• **REQUIRED WORK**: Answer with the number of lines in the records that contain "green" and with nothing else.
#### DATASET ####
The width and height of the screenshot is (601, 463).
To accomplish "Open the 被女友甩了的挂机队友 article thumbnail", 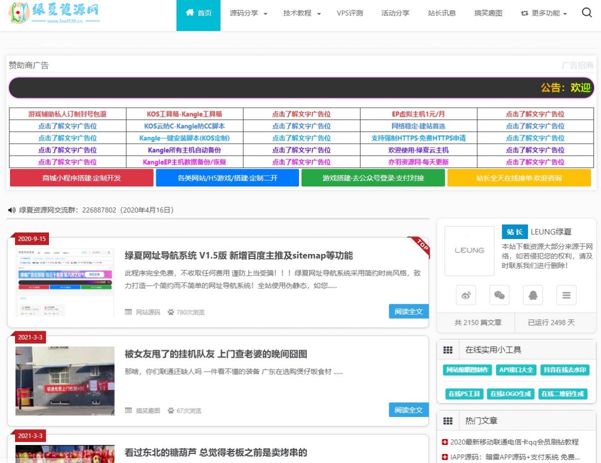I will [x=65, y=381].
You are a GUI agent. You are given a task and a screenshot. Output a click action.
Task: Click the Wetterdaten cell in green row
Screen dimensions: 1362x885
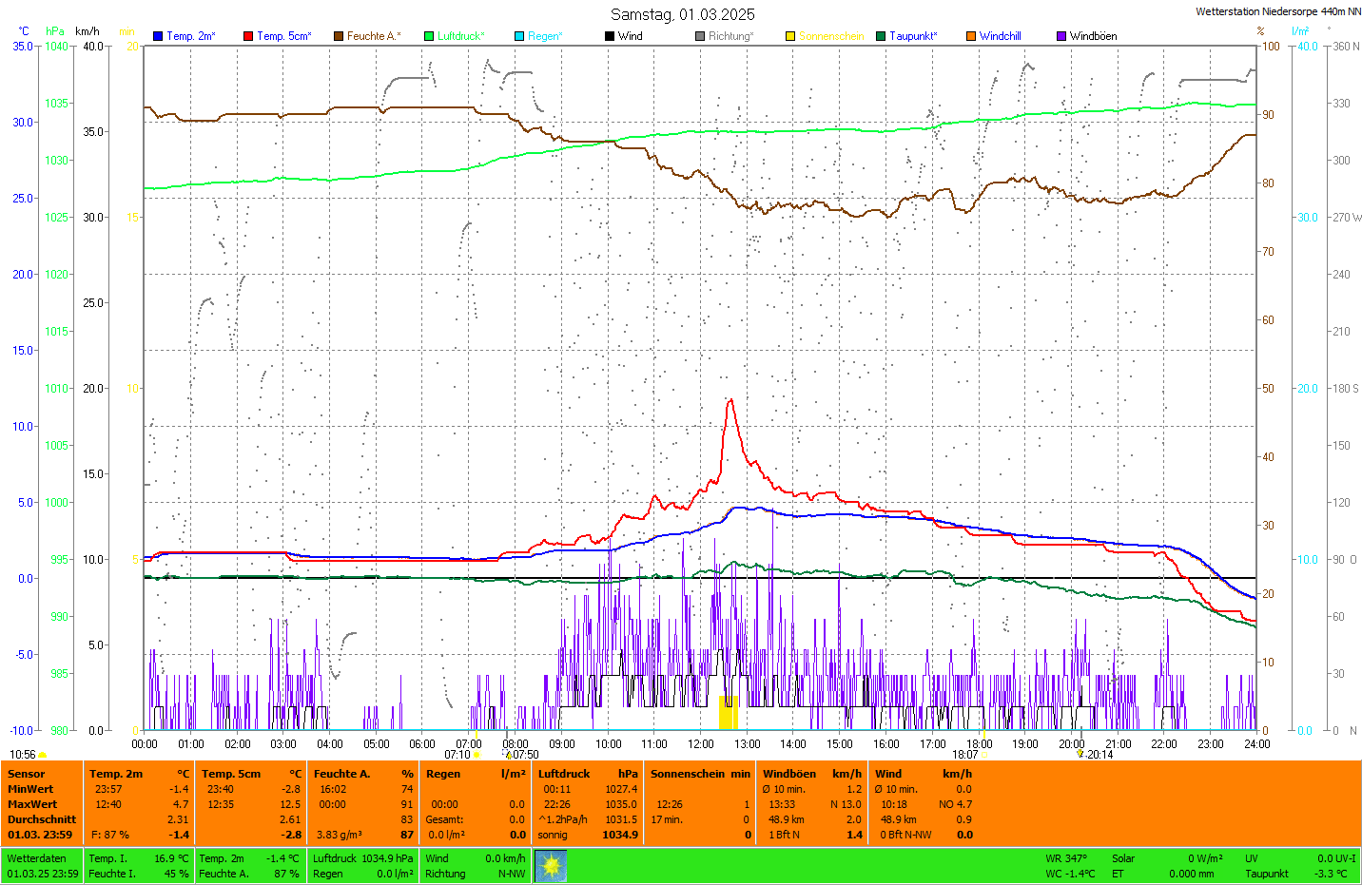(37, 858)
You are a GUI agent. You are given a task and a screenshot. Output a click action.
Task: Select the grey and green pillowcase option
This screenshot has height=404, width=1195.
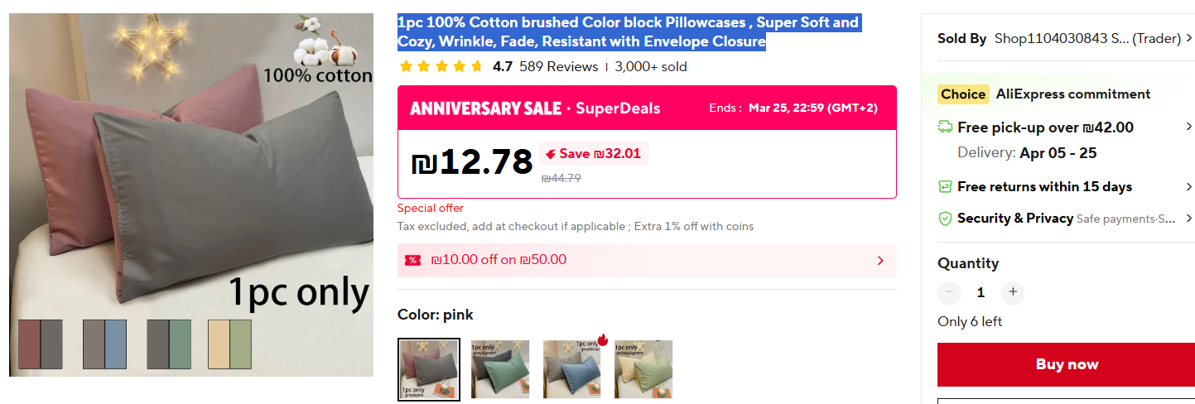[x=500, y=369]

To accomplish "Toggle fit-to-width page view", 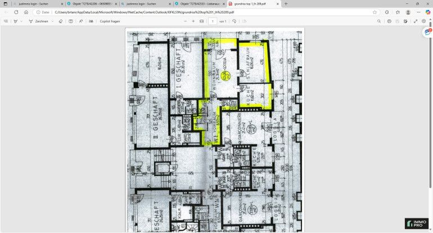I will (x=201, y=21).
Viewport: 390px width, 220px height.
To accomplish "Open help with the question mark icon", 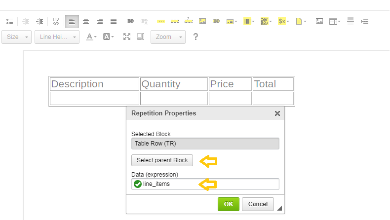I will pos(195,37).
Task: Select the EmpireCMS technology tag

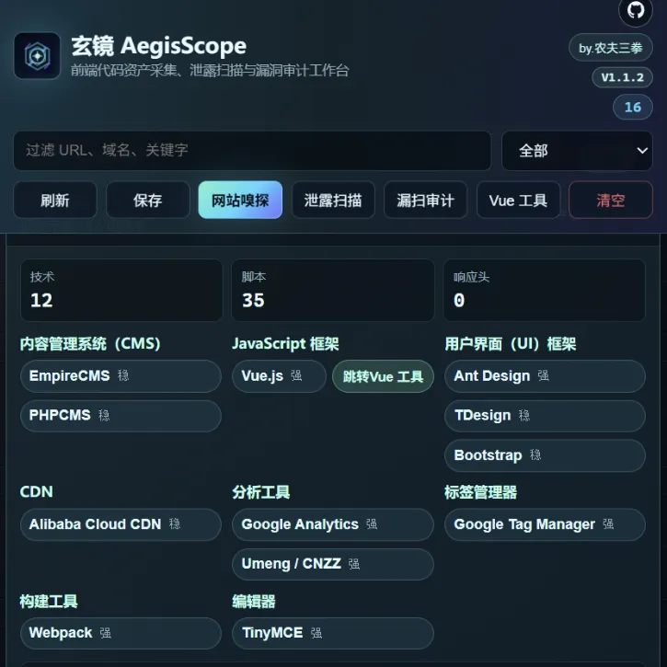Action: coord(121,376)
####
#### DATASET ####
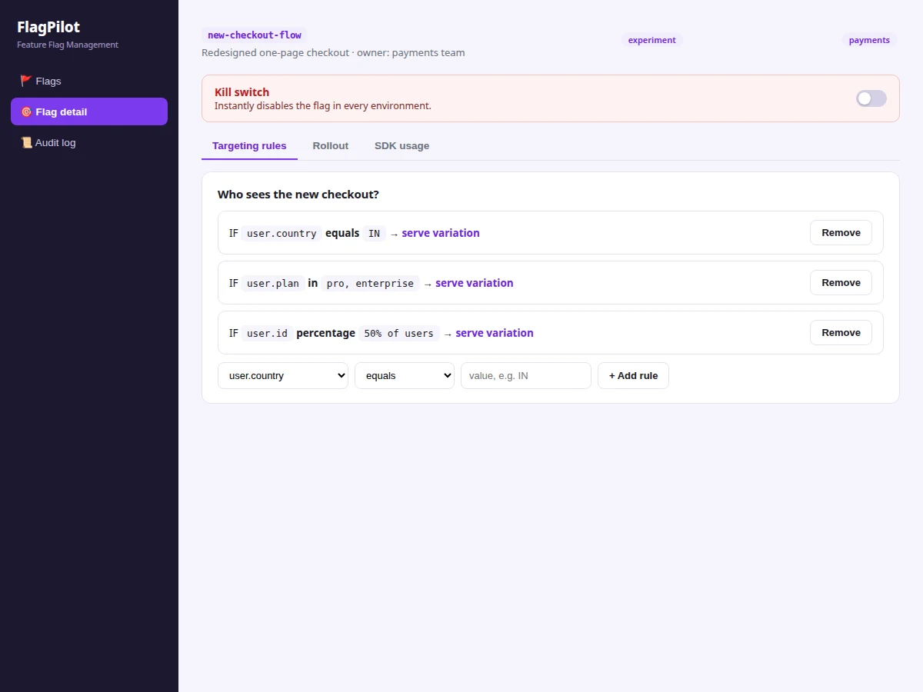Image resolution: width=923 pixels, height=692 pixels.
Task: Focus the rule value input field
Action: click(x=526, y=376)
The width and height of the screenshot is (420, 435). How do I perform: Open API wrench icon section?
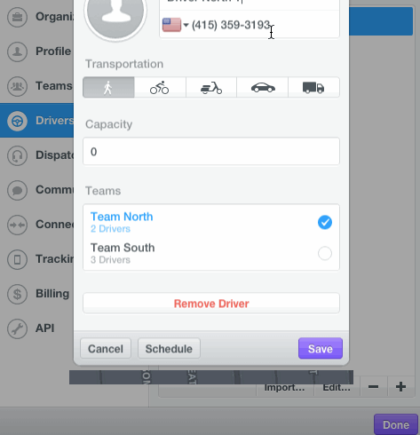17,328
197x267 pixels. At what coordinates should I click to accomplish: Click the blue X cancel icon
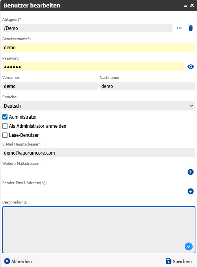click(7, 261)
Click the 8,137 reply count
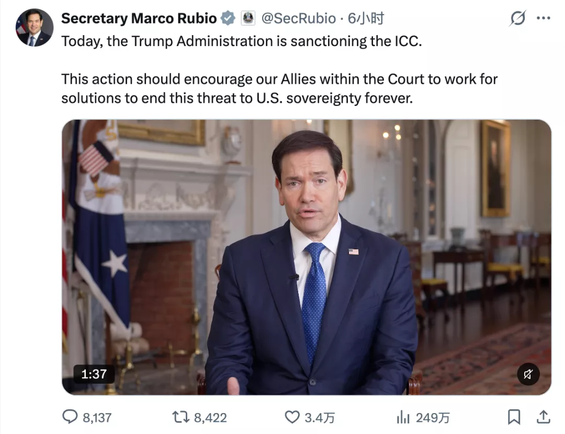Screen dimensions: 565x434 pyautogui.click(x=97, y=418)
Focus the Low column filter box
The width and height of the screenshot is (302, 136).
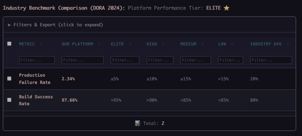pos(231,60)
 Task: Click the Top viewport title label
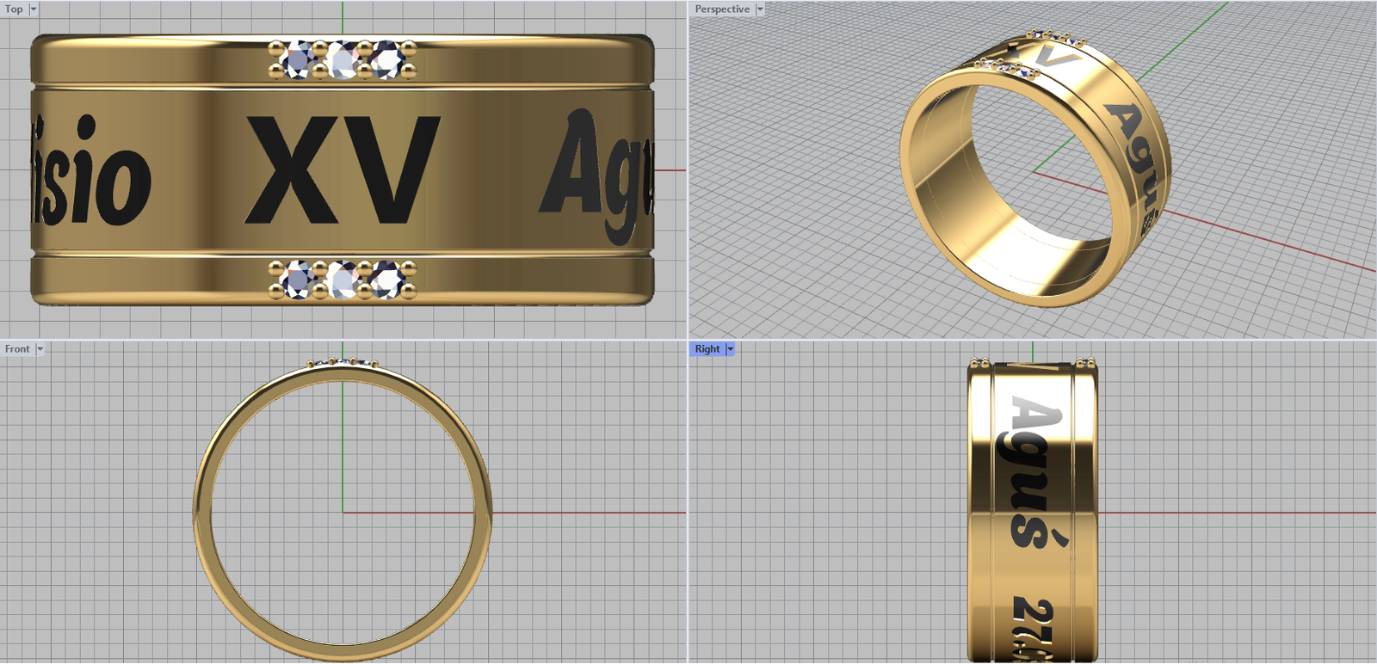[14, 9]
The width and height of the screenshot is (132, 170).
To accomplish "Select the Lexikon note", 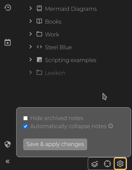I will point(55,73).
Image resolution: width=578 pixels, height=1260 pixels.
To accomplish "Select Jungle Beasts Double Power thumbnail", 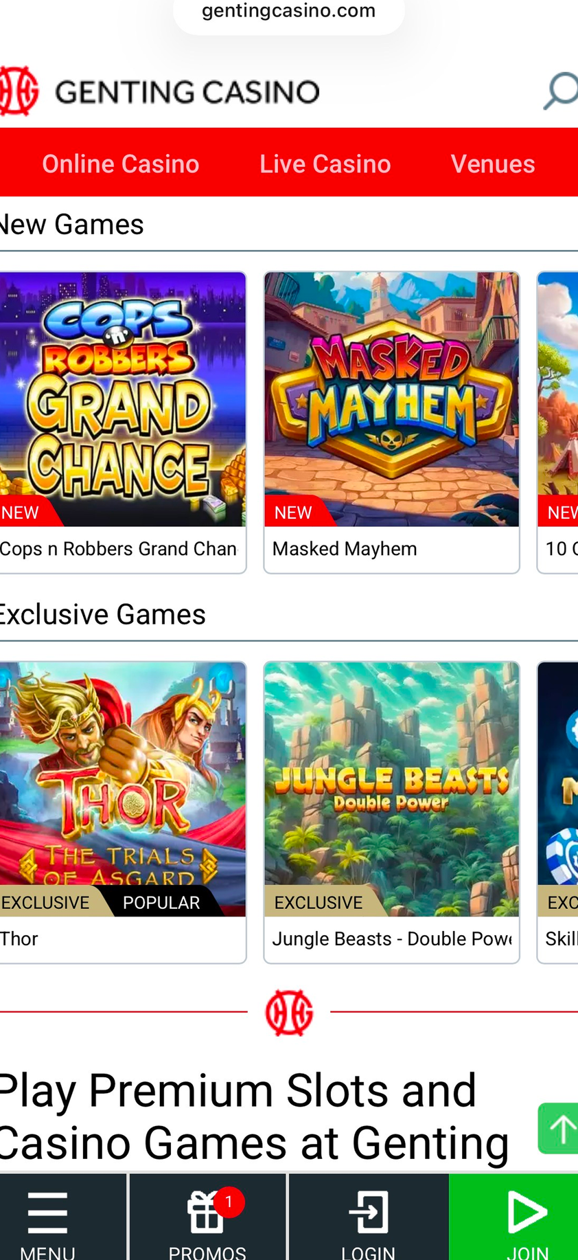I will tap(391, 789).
####
• **ANSWER BELOW**: 2